> **EXTRACTED MATERIAL**:
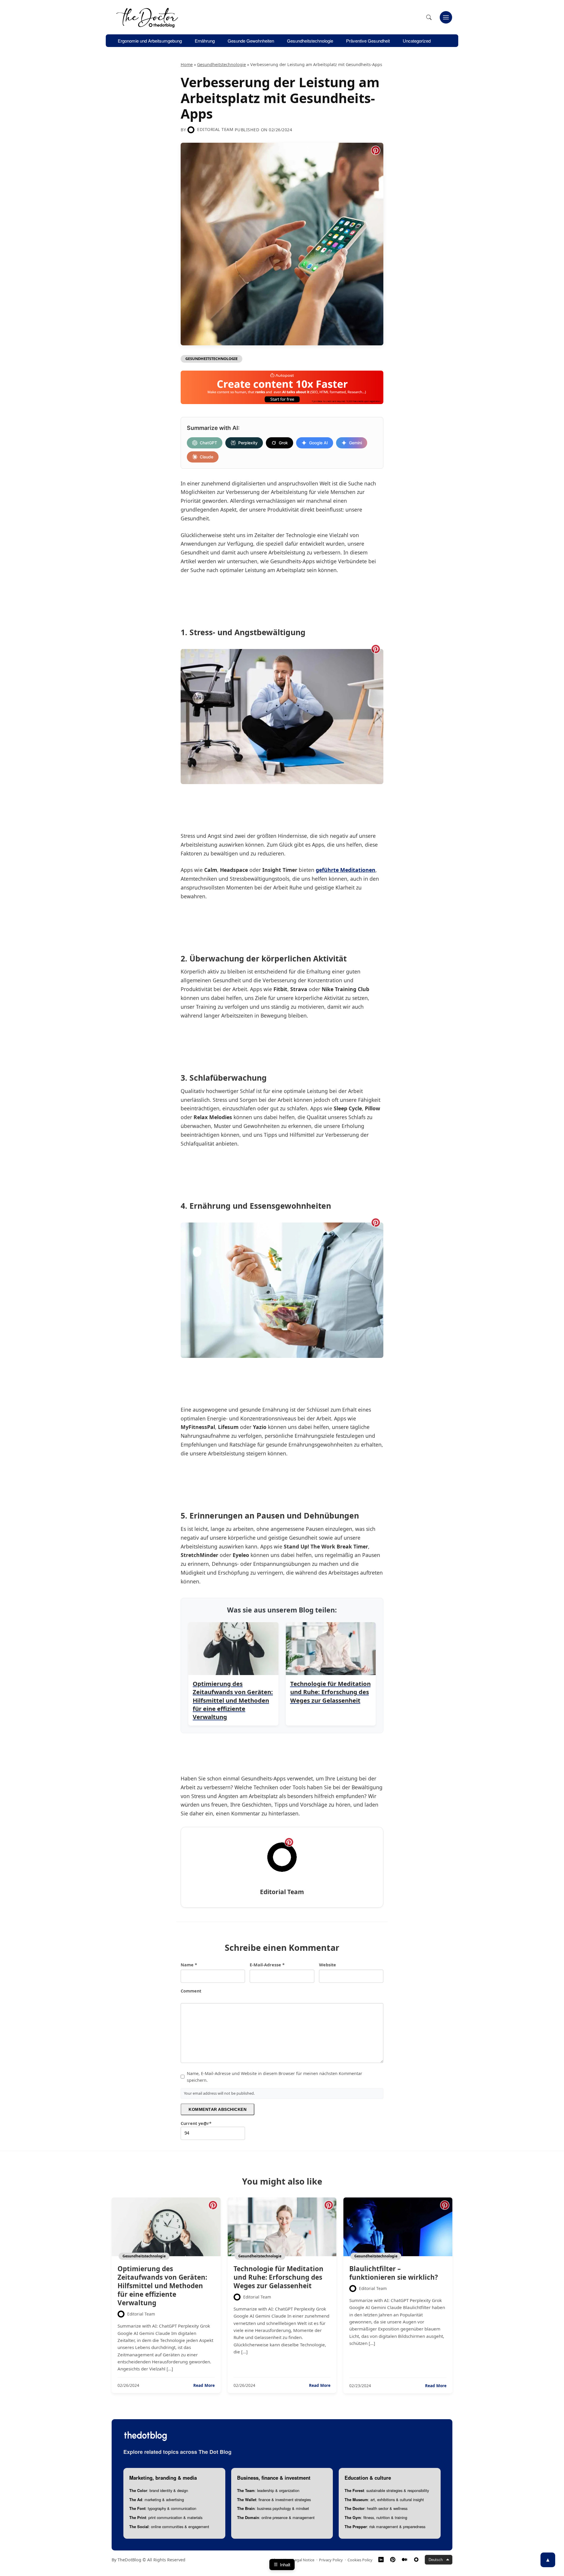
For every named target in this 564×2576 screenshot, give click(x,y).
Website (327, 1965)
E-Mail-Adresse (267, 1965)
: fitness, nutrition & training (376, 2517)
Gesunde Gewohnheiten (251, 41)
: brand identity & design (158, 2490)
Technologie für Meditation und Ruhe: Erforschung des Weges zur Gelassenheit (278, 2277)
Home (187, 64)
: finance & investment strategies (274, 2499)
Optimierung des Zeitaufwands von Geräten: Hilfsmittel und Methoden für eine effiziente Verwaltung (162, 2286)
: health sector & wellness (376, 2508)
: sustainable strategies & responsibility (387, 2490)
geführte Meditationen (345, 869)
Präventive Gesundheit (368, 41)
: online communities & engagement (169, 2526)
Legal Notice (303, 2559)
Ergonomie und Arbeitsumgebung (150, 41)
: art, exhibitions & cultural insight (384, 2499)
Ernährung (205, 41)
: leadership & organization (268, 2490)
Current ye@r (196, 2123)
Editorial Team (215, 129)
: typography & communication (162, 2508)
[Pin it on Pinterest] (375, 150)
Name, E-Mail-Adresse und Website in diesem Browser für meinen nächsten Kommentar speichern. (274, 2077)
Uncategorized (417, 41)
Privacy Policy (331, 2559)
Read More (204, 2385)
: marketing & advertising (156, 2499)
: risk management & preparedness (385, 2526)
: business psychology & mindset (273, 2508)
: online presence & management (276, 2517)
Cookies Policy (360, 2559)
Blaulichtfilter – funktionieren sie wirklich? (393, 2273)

> **WHAT YOU SHOULD DO**:
Your reply should consist only of the lines running from the line with "Legal Notice (303, 2559)" to the end of the listing, retyped exactly.

> **WRITTEN ANSWER**:
Legal Notice (303, 2559)
Ergonomie und Arbeitsumgebung (150, 41)
: art, exhibitions & cultural insight (384, 2499)
Ernährung (205, 41)
: leadership & organization (268, 2490)
Current ye@r (196, 2123)
Editorial Team (215, 129)
: typography & communication (162, 2508)
[Pin it on Pinterest] (375, 150)
Name, E-Mail-Adresse und Website in diesem Browser für meinen nächsten Kommentar speichern. (274, 2077)
Uncategorized (417, 41)
Privacy Policy (331, 2559)
Read More (204, 2385)
: marketing & advertising (156, 2499)
: risk management & preparedness (385, 2526)
: business psychology & mindset (273, 2508)
: online presence & management (276, 2517)
Cookies Policy (360, 2559)
Blaulichtfilter – funktionieren sie wirklich? (393, 2273)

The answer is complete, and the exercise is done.